Data Mining on Cloud Computing Platforms - Challenges and Solutions
Dr. Yi Pan

Distinguished University Professor
Department of Computer Science
Georgia State University
Atlanta, Georgia, USA

Abstract: Cloud computing has emerged rapidly as a growing paradigm of on-demand access to computing, data and software utilities using a usage-based billing model. Users essentially rent resources and pay for what they use and everything including software, platform, and infrastructure is as a service. Many massive data applications including data mining should be the ideal applications on cloud platforms. However, with the current cloud programming models, complicated data mining algorithms cannot be implemented easily and executed efficiently on the many cloud platforms. In this talk, I will give a review of different massively parallel computing platforms and compare various computing domains and programming models on these platforms, their limitations and potential solutions, especially to data mining applications.
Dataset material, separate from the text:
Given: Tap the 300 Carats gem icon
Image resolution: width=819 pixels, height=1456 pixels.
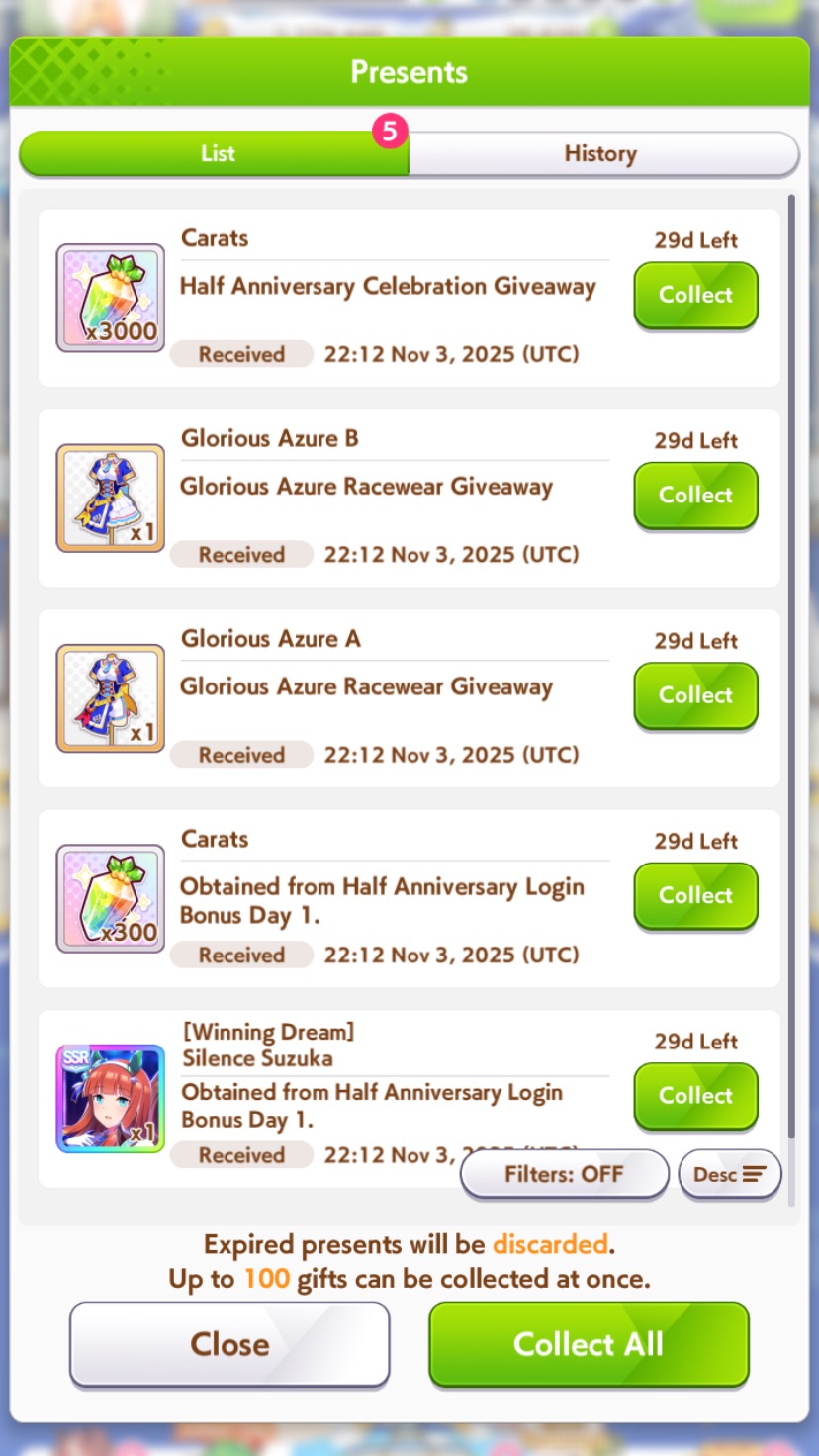Looking at the screenshot, I should pyautogui.click(x=111, y=898).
In particular, I will point out the shortcomings and limitations of current cloud computing programming models for typical data mining algorithms, and propose possible solutions. Current MapReduce model and its variants have succeeded in data-parallel applications such as database operations and web searching; however, they are still not effective for applications with a lot of data dependency such as data mining and graph applications. We propose several approaches to solving this problem through extension of current programming models, automatic translation from sequential codes to cloud codes, simple API and framework built on current cloud models, detection of data and task parallelism, and their efficient scheduling. Some preliminary theoretical and experimental results will also be reported in this talk.